__Dataset records__:
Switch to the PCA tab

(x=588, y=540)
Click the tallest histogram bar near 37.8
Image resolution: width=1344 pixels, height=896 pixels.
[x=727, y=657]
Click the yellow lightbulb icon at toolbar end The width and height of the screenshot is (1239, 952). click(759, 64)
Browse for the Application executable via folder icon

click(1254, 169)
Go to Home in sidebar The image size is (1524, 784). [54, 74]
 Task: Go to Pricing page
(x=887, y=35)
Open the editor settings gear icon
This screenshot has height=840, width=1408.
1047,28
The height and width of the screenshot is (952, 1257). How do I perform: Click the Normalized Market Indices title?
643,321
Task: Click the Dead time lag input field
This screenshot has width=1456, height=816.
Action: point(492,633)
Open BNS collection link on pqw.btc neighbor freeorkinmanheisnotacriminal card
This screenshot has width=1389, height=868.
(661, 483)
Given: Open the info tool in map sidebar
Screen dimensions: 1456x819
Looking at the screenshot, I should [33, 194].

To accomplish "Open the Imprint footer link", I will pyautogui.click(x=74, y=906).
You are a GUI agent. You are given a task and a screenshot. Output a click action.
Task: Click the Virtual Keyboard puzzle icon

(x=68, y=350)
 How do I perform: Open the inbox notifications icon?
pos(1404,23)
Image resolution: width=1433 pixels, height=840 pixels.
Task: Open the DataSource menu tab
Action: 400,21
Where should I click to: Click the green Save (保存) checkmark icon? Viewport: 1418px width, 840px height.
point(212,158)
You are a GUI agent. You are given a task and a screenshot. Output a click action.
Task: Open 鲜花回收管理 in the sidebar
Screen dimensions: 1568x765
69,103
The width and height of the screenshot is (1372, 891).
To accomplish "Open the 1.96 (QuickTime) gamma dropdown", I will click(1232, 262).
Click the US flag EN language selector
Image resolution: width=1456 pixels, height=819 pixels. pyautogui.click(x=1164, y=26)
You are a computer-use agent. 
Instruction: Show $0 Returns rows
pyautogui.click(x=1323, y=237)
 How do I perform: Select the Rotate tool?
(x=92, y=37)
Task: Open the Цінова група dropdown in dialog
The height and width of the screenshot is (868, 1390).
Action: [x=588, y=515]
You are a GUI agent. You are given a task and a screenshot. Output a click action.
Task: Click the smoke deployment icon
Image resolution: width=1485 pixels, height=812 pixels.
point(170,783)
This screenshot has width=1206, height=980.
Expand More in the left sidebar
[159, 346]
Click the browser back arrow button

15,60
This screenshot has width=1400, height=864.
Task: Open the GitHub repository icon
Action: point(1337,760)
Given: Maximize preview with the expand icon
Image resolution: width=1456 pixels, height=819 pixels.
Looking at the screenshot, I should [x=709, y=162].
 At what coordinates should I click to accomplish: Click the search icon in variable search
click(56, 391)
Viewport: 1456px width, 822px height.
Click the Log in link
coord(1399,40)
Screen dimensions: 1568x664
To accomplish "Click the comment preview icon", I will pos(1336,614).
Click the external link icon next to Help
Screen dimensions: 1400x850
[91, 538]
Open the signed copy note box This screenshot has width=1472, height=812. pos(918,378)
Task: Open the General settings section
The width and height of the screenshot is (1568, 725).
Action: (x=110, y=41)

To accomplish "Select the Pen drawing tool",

__Problem to work on__:
Every line of the data above is to be copied out exactly.

__Solution for this exercise__:
Switch to the PCA tab

(x=588, y=540)
Click the tallest histogram bar near 37.8
Image resolution: width=1344 pixels, height=896 pixels.
[x=727, y=657]
Click the yellow lightbulb icon at toolbar end The width and height of the screenshot is (1239, 952). click(759, 64)
Browse for the Application executable via folder icon

click(1254, 169)
Go to Home in sidebar The image size is (1524, 784). [54, 74]
 Task: Go to Pricing page
(x=887, y=35)
Open the editor settings gear icon
This screenshot has height=840, width=1408.
1047,28
The height and width of the screenshot is (952, 1257). How do I perform: Click the Normalized Market Indices title?
643,321
Task: Click the Dead time lag input field
This screenshot has width=1456, height=816.
Action: point(492,633)
Open BNS collection link on pqw.btc neighbor freeorkinmanheisnotacriminal card
This screenshot has width=1389, height=868.
(661, 483)
Given: Open the info tool in map sidebar
Screen dimensions: 1456x819
Looking at the screenshot, I should [33, 194].

To accomplish "Open the Imprint footer link", I will pyautogui.click(x=74, y=906).
You are a GUI agent. You are given a task and a screenshot. Output a click action.
Task: Click the Virtual Keyboard puzzle icon

(x=68, y=350)
 How do I perform: Open the inbox notifications icon?
pos(1404,23)
Image resolution: width=1433 pixels, height=840 pixels.
Task: Open the DataSource menu tab
Action: 400,21
Where should I click to: Click the green Save (保存) checkmark icon? Viewport: 1418px width, 840px height.
point(212,158)
You are a GUI agent. You are given a task and a screenshot. Output a click action.
Task: Open 鲜花回收管理 in the sidebar
Screen dimensions: 1568x765
69,103
The width and height of the screenshot is (1372, 891).
To accomplish "Open the 1.96 (QuickTime) gamma dropdown", I will click(1232, 262).
Click the US flag EN language selector
Image resolution: width=1456 pixels, height=819 pixels. pyautogui.click(x=1164, y=26)
You are a computer-use agent. 
Instruction: Show $0 Returns rows
pyautogui.click(x=1323, y=237)
 How do I perform: Select the Rotate tool?
(x=92, y=37)
Task: Open the Цінова група dropdown in dialog
The height and width of the screenshot is (868, 1390).
Action: [x=588, y=515]
You are a GUI agent. You are given a task and a screenshot. Output a click action.
Task: Click the smoke deployment icon
Image resolution: width=1485 pixels, height=812 pixels.
point(170,783)
This screenshot has width=1206, height=980.
Expand More in the left sidebar
[159, 346]
Click the browser back arrow button

15,60
This screenshot has width=1400, height=864.
Task: Open the GitHub repository icon
Action: point(1337,760)
Given: Maximize preview with the expand icon
Image resolution: width=1456 pixels, height=819 pixels.
Looking at the screenshot, I should [x=709, y=162].
 At what coordinates should I click to accomplish: Click the search icon in variable search
click(56, 391)
Viewport: 1456px width, 822px height.
Click the Log in link
coord(1399,40)
Screen dimensions: 1568x664
To accomplish "Click the comment preview icon", I will pos(1336,614).
Click the external link icon next to Help
Screen dimensions: 1400x850
[91, 538]
Open the signed copy note box This screenshot has width=1472, height=812. pos(918,378)
Task: Open the General settings section
The width and height of the screenshot is (1568, 725).
Action: (x=110, y=41)

To accomplish "Select the Pen drawing tool",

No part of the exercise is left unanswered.